Sudbury

AGCO starts financially penalizing unopened cannabis stores

It’s been almost two weeks since recreational cannabis stores were supposed to open in Ontario, but the two in Sudbury are still waiting to open their doors.

25 stores were supposed to open across Ontario on April 1

The owner of the Highlife cannabis store in Sudbury had hoped to open on April 1 but he still doesn't have the proper licence from the Alcohol and Gaming Commission. (Erik White/CBC)

It's been almost two weeks since recreational cannabis stores were supposed to open in Ontario, but the two in Sudbury are still waiting to open their doors.

The owner of Highlife, Anton Lucic, says he has been financially penalized for not getting the doors open on April 1.
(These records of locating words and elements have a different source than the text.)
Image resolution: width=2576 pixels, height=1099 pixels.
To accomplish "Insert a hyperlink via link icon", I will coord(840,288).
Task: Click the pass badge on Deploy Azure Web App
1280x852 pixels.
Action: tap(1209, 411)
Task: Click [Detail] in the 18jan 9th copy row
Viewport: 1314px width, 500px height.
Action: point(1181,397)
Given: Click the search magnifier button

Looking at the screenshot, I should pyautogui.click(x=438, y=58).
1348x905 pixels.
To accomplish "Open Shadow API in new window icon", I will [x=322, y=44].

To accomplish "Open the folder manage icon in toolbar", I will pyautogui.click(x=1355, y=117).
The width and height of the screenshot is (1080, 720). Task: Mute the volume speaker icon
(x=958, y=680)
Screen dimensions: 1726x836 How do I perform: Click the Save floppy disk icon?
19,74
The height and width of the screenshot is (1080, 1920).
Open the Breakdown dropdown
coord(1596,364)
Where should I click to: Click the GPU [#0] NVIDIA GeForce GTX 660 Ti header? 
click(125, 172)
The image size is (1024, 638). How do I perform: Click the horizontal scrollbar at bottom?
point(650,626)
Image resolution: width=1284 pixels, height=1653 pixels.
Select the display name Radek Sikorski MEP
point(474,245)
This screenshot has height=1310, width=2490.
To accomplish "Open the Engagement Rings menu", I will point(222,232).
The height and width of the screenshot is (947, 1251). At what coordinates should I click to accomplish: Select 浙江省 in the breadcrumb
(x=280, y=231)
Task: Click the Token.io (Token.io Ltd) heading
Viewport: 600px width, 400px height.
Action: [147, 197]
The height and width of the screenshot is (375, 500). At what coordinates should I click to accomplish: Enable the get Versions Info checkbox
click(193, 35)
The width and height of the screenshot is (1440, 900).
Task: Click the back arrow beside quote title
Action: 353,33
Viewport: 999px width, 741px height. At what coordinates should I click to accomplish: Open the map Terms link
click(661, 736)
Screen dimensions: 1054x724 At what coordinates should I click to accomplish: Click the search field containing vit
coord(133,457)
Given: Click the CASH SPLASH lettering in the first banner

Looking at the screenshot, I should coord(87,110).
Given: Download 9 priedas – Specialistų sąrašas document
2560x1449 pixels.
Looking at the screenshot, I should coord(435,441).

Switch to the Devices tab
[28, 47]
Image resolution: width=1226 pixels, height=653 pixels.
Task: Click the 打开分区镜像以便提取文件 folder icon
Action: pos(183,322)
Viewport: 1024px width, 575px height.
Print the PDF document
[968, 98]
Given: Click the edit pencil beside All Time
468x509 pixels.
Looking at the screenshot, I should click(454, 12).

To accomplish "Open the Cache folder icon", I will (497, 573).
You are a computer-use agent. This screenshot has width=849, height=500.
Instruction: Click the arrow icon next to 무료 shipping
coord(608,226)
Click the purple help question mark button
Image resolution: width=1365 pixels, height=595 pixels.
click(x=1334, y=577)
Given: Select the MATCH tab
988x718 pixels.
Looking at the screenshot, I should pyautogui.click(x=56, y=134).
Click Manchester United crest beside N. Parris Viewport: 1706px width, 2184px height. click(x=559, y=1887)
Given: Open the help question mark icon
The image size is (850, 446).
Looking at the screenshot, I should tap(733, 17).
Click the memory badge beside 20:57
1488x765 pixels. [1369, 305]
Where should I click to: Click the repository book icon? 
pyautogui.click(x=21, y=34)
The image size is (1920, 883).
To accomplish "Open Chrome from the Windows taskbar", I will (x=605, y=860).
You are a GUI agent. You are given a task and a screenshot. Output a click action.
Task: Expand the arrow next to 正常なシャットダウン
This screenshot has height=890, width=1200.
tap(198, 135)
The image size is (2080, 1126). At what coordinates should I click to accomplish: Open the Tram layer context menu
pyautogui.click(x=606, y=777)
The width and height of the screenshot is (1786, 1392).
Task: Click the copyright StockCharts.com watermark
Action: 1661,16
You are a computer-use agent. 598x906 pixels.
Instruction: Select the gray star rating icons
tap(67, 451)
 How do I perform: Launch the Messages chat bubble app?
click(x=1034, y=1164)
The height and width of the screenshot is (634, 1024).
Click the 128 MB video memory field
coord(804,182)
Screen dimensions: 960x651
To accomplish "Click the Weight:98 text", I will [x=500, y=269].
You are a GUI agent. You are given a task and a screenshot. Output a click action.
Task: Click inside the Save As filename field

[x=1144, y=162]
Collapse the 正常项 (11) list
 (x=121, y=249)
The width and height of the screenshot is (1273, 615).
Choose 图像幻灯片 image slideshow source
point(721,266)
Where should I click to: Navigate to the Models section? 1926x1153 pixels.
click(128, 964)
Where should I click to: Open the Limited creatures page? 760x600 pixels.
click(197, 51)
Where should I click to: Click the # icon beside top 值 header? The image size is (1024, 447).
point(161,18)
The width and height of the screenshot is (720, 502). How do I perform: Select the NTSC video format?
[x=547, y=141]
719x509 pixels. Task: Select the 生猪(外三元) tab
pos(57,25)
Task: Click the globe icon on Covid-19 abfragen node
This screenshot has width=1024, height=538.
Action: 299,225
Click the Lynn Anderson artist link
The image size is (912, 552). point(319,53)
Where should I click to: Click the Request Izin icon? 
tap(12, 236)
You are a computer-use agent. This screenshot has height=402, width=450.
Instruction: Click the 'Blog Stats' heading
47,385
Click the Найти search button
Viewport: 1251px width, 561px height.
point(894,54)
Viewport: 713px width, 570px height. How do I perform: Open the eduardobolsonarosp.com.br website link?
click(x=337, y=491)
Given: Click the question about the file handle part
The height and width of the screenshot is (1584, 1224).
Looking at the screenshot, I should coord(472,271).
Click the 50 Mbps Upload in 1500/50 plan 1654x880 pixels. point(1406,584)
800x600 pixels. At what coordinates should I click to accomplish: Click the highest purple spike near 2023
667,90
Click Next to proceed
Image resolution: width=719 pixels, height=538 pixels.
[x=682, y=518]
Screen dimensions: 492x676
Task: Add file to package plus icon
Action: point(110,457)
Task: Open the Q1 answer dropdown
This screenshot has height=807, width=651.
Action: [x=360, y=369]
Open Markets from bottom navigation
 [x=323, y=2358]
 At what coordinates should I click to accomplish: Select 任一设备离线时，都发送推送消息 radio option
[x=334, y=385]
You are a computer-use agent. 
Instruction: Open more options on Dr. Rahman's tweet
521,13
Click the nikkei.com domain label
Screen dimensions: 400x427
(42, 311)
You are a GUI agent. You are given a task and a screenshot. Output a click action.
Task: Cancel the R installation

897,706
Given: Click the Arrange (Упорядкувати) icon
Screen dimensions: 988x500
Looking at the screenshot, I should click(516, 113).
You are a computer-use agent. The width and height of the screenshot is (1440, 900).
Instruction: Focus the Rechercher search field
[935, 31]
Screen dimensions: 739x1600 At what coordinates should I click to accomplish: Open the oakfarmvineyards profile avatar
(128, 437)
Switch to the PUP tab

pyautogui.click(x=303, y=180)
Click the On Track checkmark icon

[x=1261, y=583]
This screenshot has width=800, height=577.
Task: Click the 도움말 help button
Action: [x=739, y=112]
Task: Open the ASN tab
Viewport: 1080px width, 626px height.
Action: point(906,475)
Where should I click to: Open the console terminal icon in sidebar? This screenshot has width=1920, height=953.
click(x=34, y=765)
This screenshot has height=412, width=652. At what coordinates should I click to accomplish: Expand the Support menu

The penalty is $12,500, which was drawn from his letter of credit. Lucic says he's not surprised.

"The delay is due to additional due diligence that AGCO is conducting due to my business arrangement with Highlife," he said.

"They're verifying that there's no criminal connections and money laundering. I'm confident that we will be granted the licence within several days."

Lucic says he's confident his licence will be approved soon.

"We're at the final stages of approval, after AGCO finishes the due diligence I will be able to order product," he said.

"Then, we'll have to pass one more pre-opening inspection by AGCO once the product arrives."

How the process works

To select who would operate the stores, the province set up a lottery system. As a condition of participating in the lottery, applicants were made award they had to submit a $50,000 letter of credit with their application.

Raymond Kahnert, a spokesperson with AGCO, says the rules were clearly stated before the application process began. He says all 25 applicants met the first deadline, which was an expression of interest.

"From that point, each moved through the process and submitted the required information at different times," he said.

"Some applicants provided all the necessary information in a timely way. For others, the information was incomplete, changing or slow to be provided. For others, highly involved business arrangements were entered into with third parties requiring in-depth analysis."

Kahnert adds that stores that are not open by April 15th will see another $12,500 from the letter of credit.

He adds the AGCO has a team of people working everyday to help stores open their doors.